#### [Task objective]
Continue the forum thread about shielding a smoker tray from drips with half of a foil pan, writing on from its final line.

LOL---I was actually a little worried you'd think I was being a "Wise Guy".

Actually what I do is I cut a 9" X 11" Foil pan in half. Then I put one of the halves (upside down) on the rack above the AMNPS, so it shields the AMNPS from drips.

I save the other half for when the first half gets too full of baked on drippings (about 5 to 10 smokes depending on what you're smoking).

Bear


----------



## tony gilbert (Feb 16, 2017)

o yeah great idea!  can get some at dollar tree.    thanks bear.  and not offended made me laugh actually!    and once again army (vet) helping out Air force (vet)


----------



## Bearcarver (Feb 16, 2017)

Tony Gilbert said:


> o yeah great idea!  can get some at dollar tree.    thanks bear.  and not offended made me laugh actually!    and once again army (vet) helping out Air force (vet)


LOL---Fly Boys are good to have around !!

I used to watch them dive bomb & drop 500 pounders on VC Isle, almost daily.

Bear


----------



## tony gilbert (Feb 16, 2017)

1987-1997  security police


----------



## Bearcarver (Feb 16, 2017)

#### [Given records]
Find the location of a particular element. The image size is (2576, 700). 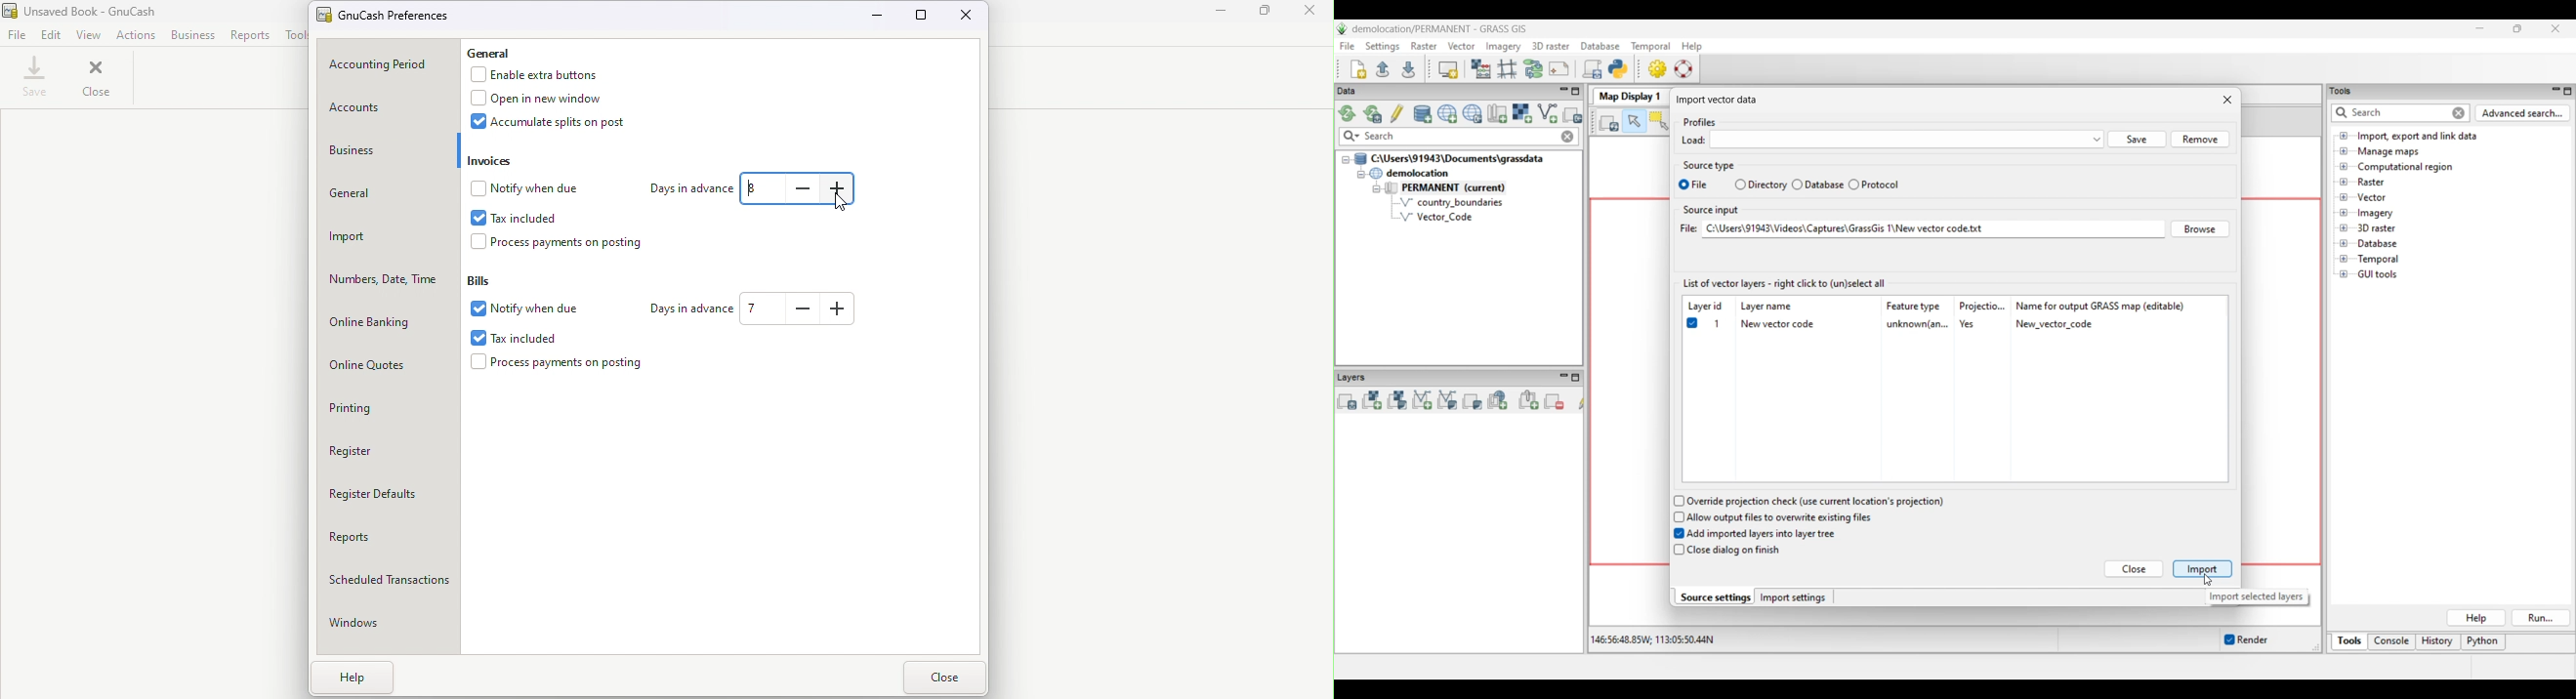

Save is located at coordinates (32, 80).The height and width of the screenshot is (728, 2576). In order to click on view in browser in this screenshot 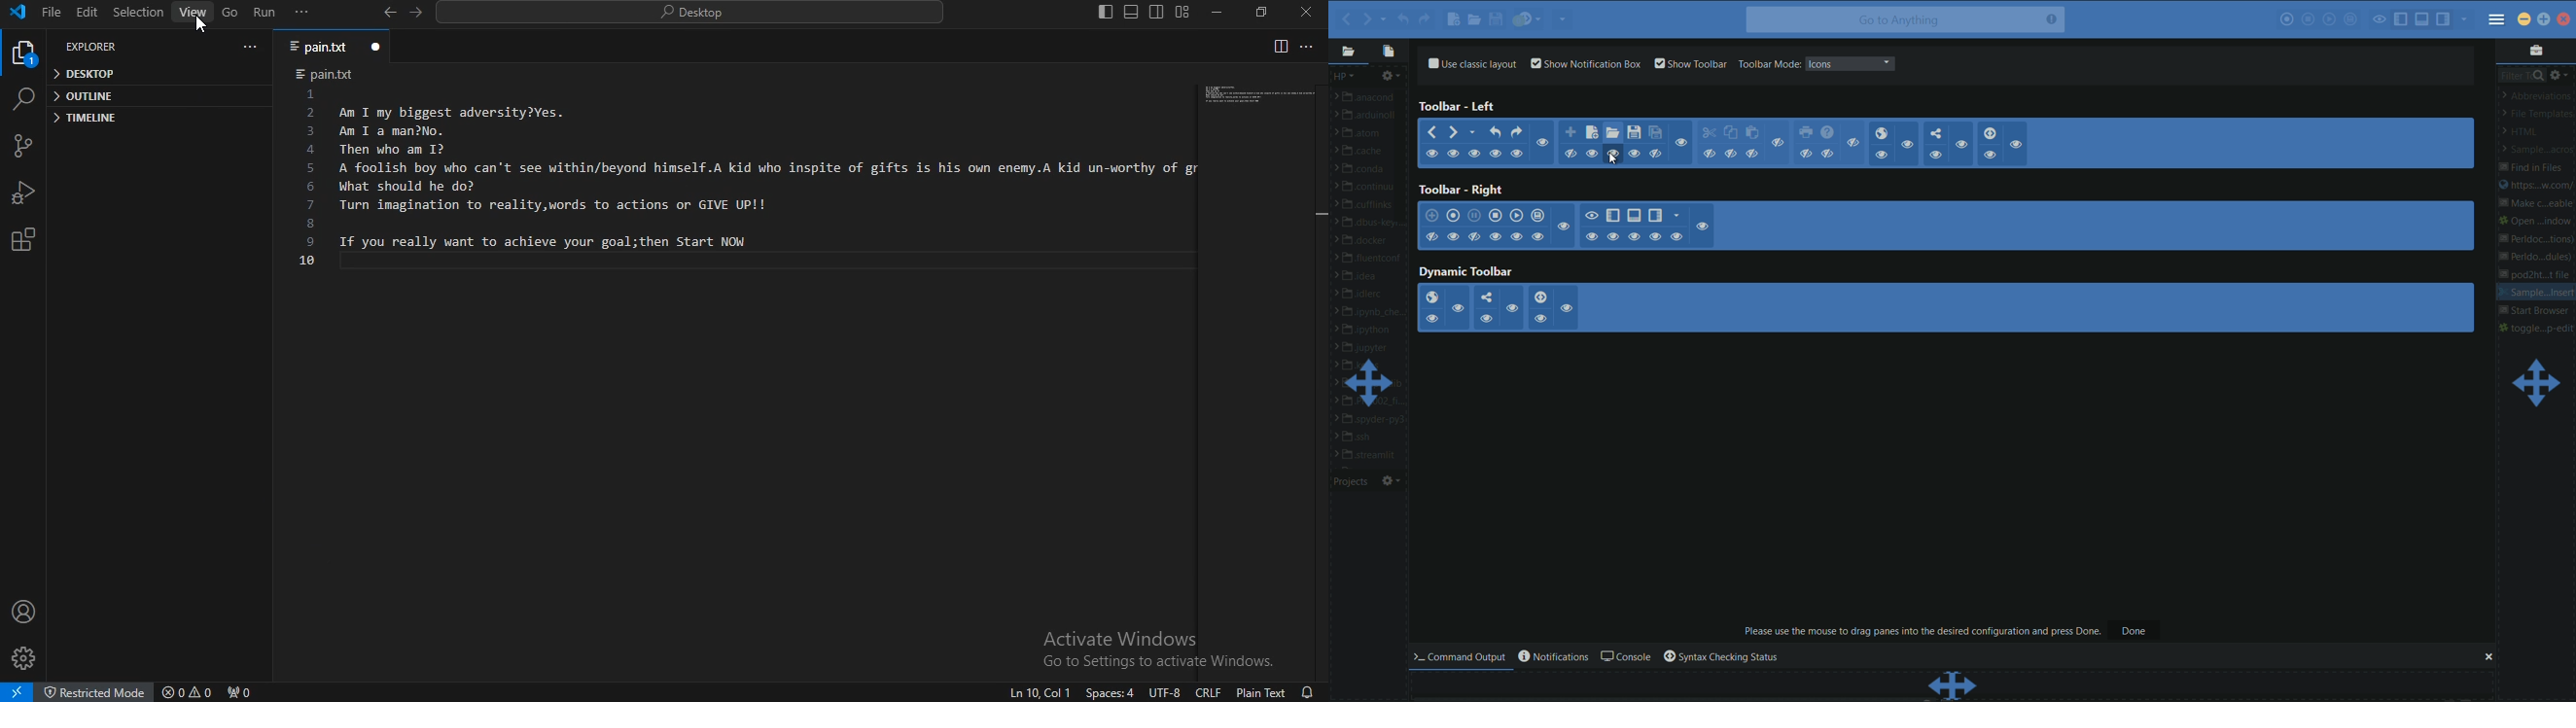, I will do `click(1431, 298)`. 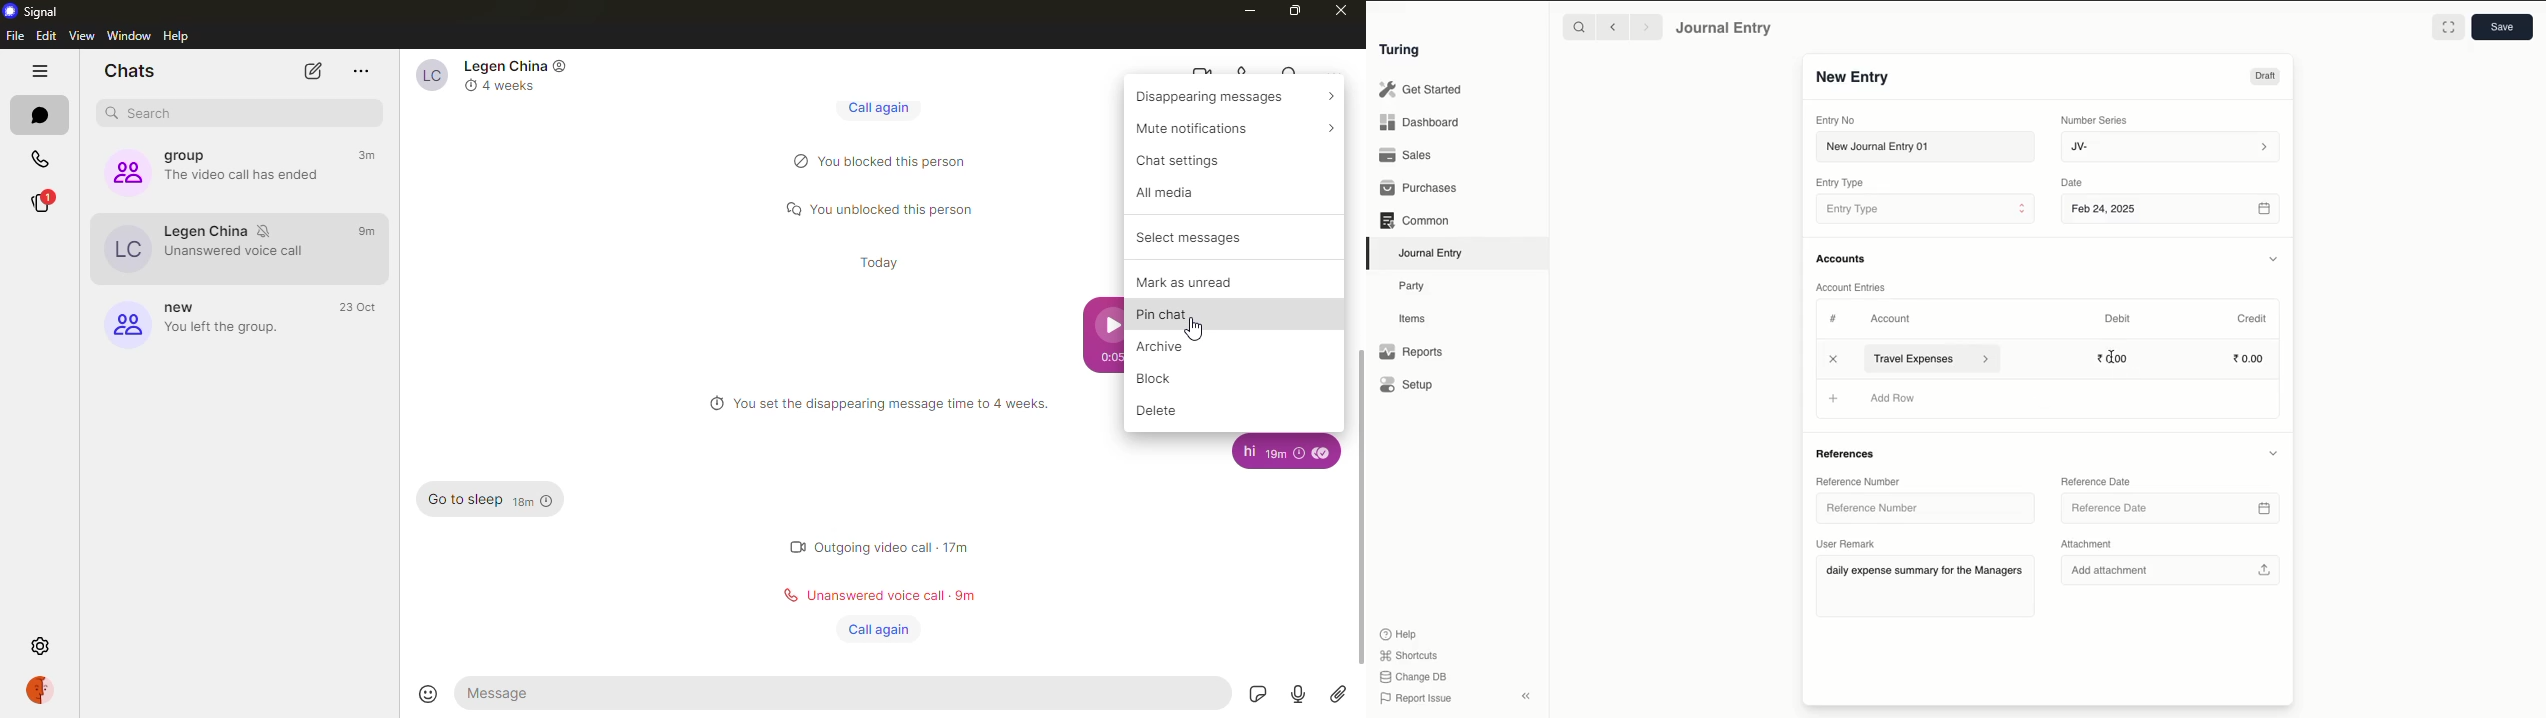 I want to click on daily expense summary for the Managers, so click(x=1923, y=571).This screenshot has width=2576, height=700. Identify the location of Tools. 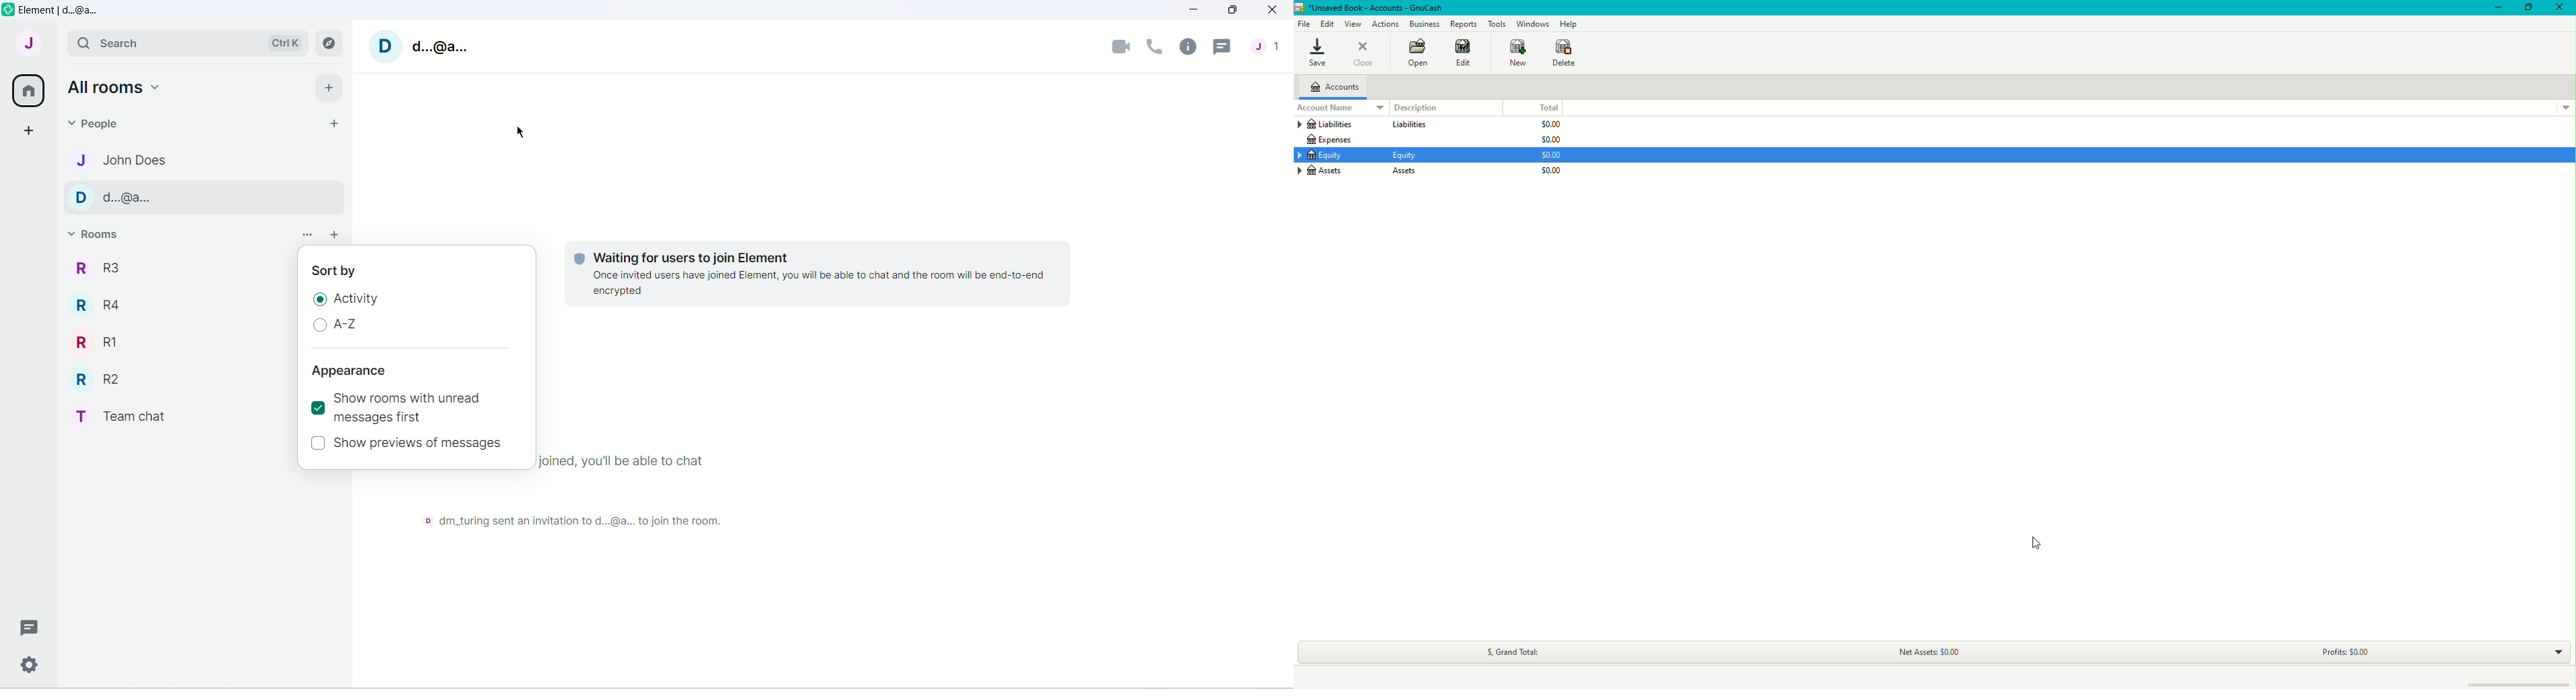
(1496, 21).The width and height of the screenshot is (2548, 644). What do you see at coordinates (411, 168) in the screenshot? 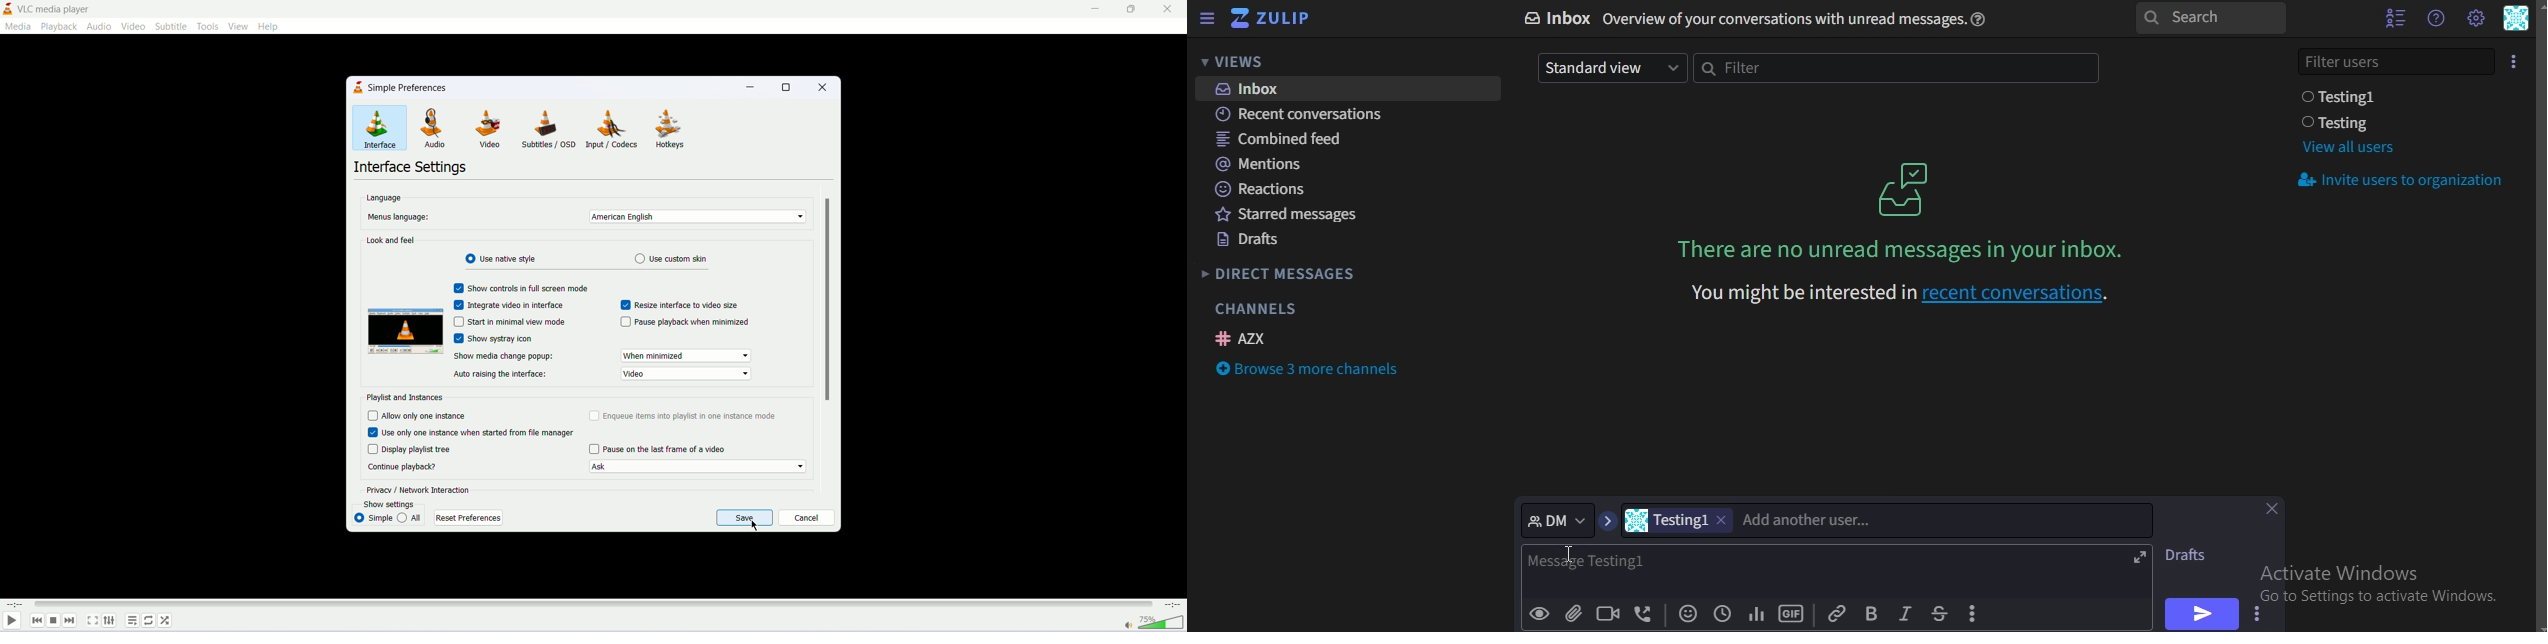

#### [Task result]
Tony Gilbert said:


> 1987-1997  security police


Ouch---SPs---I saw some of them at Tan Sun Nhut Air Base, at Saigon in !969. Had to behave ourselves there!!
	

	
	
		
		



		
			






My brother was an MP in Qui Nhon, in 1965 & 1966.

Bear


----------



## tony gilbert (Feb 16, 2017)

we loved to party! had some good parties with u army folk, in Panama  after Noriega got removed, and Saudi  during desert storm


----------



## Bearcarver (Feb 16, 2017)

Tony Gilbert said:


> we loved to party! had some good parties with u army folk, in Panama  after Noriega got removed, and Saudi  during desert storm


No Flyers in my Base Camp (Dong Tam). Had about 8,000 Army, about 60 Navy, and a few Chu Hoi.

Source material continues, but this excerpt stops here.